Market
20
Apr
2025
2
min read

Microsoft surpasses 2025 reuse and recycling goal for servers and components

In 2024, Microsoft exceeded its 2025 goal of reusing or recycling 91% of its servers and components, achieving a 90.9% recovery rate. This milestone forms a critical part of Microsoft’s broader ambition to become a zero-waste company by 2030, a sustainability strategy that also includes becoming carbon negative and water positive.

Progress reflects circular innovation efforts

Microsoft attributes its success to continuous innovation and strong collaboration with recovery partners and suppliers. Together, they’ve taken steps to create a more sustainable and circular cloud supply chain, focusing efforts on three areas: extracting rare earth minerals at scale, expanding Circular Centers, and developing recyclable packaging for datacenter equipment.

Rare earth recycling shows early success

A recent initiative with partners including Western Digital and Critical Materials Recycling has transformed 22,700 kilograms of old hard disk drives into reusable materials such as neodymium, gold, and copper. The process, developed to avoid harmful chemicals, boasts a 90% recovery rate and reduces emissions by 95% compared to traditional mining methods.

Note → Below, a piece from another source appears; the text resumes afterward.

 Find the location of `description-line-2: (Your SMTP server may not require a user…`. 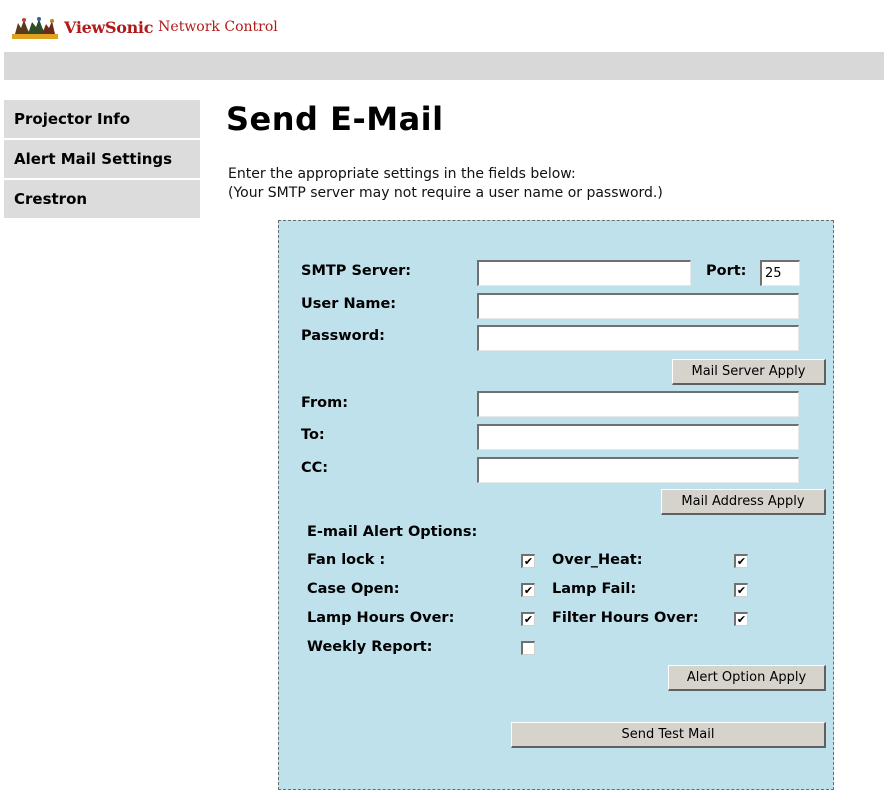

Circular Centers reuse over 3 million parts

Microsoft's Circular Centers play a central role by refurbishing and rerouting servers and parts across internal teams, partner networks, and training institutions. In 2024, over 3.2 million parts were reused, driving a 30% increase in value recovery.

Packaging innovation reduces landfill waste

Microsoft’s logistics team has also reengineered packaging for better recyclability, processing waste from over 30,000 server racks and diverting more than 2,500 metric tons from landfills. Further innovations in packaging include paper-based alternatives and reusable solutions for server racks.

Sustainable supply chains build resilience

By redesigning packaging and hardware systems for circularity, Microsoft aims to reduce risk and dependency on imported materials while boosting the sustainability and resilience of its datacenter operations worldwide.